■ Tarea del ejercicio
¿Puedes reproducir sin cambios las líneas de los ítems que siguen, empezando en la que contiene "Image resolution: width=1248" y terminando en la que contiene "center [111, 39].", ambas incluidas?

■ Filas de datos
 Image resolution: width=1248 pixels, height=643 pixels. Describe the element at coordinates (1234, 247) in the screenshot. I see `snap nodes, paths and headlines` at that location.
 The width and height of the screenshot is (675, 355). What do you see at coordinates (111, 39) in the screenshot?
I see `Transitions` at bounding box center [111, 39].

==

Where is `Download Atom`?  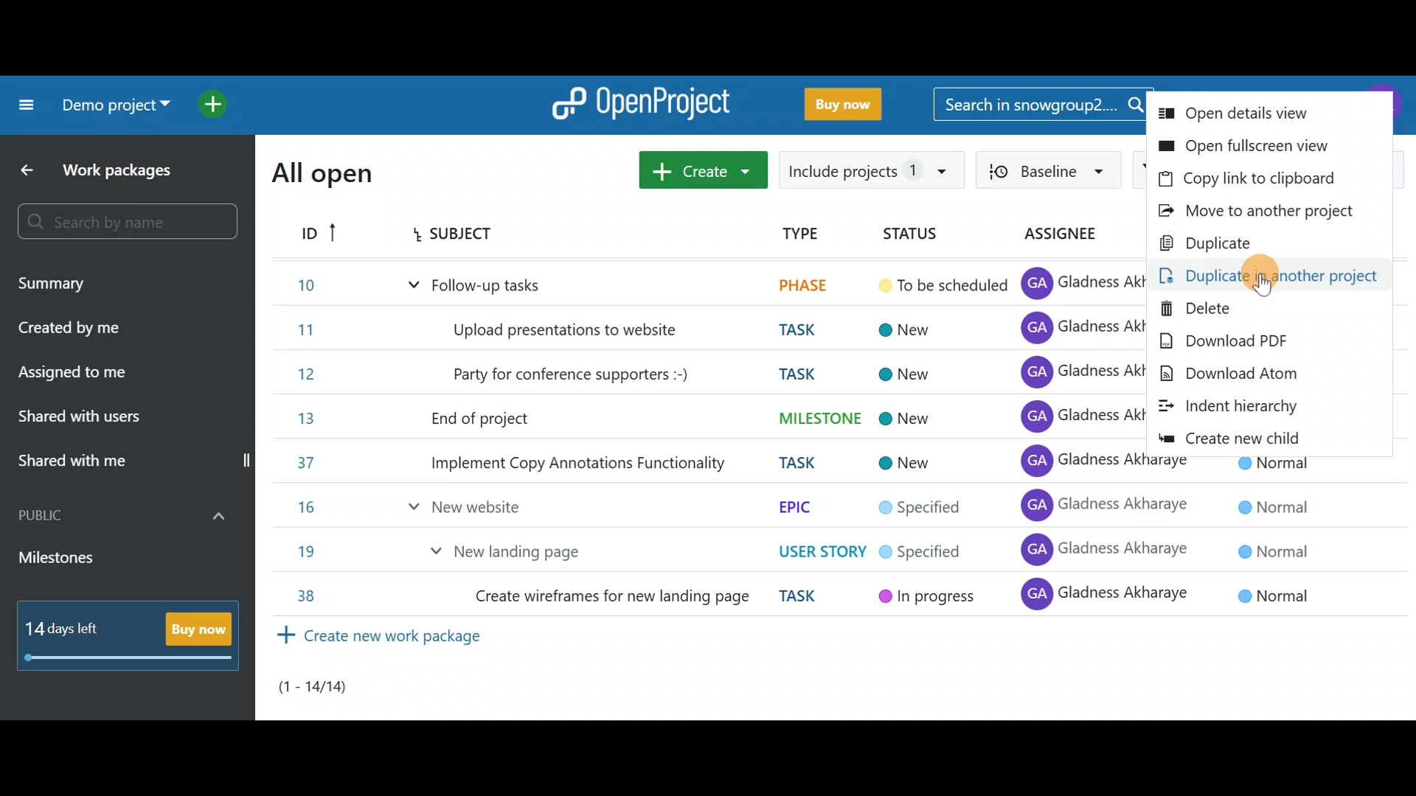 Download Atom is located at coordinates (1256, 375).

---

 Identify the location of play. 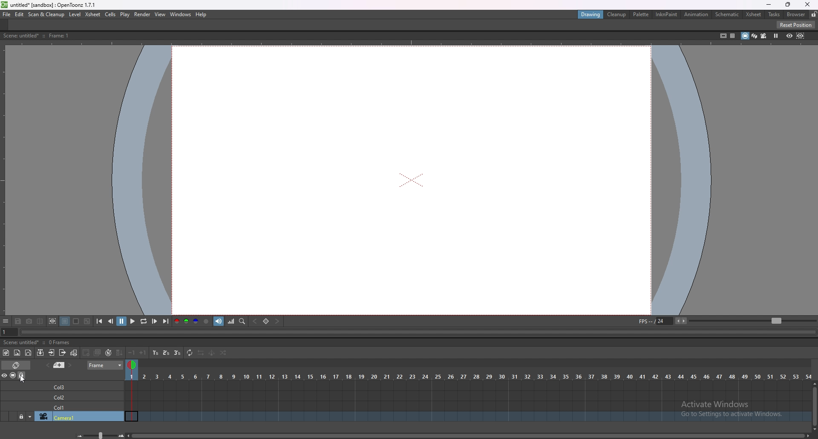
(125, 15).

■ Respuesta del ejercicio
 Image resolution: width=1248 pixels, height=643 pixels. Describe the element at coordinates (1234, 247) in the screenshot. I see `snap nodes, paths and headlines` at that location.
 The width and height of the screenshot is (675, 355). What do you see at coordinates (111, 39) in the screenshot?
I see `Transitions` at bounding box center [111, 39].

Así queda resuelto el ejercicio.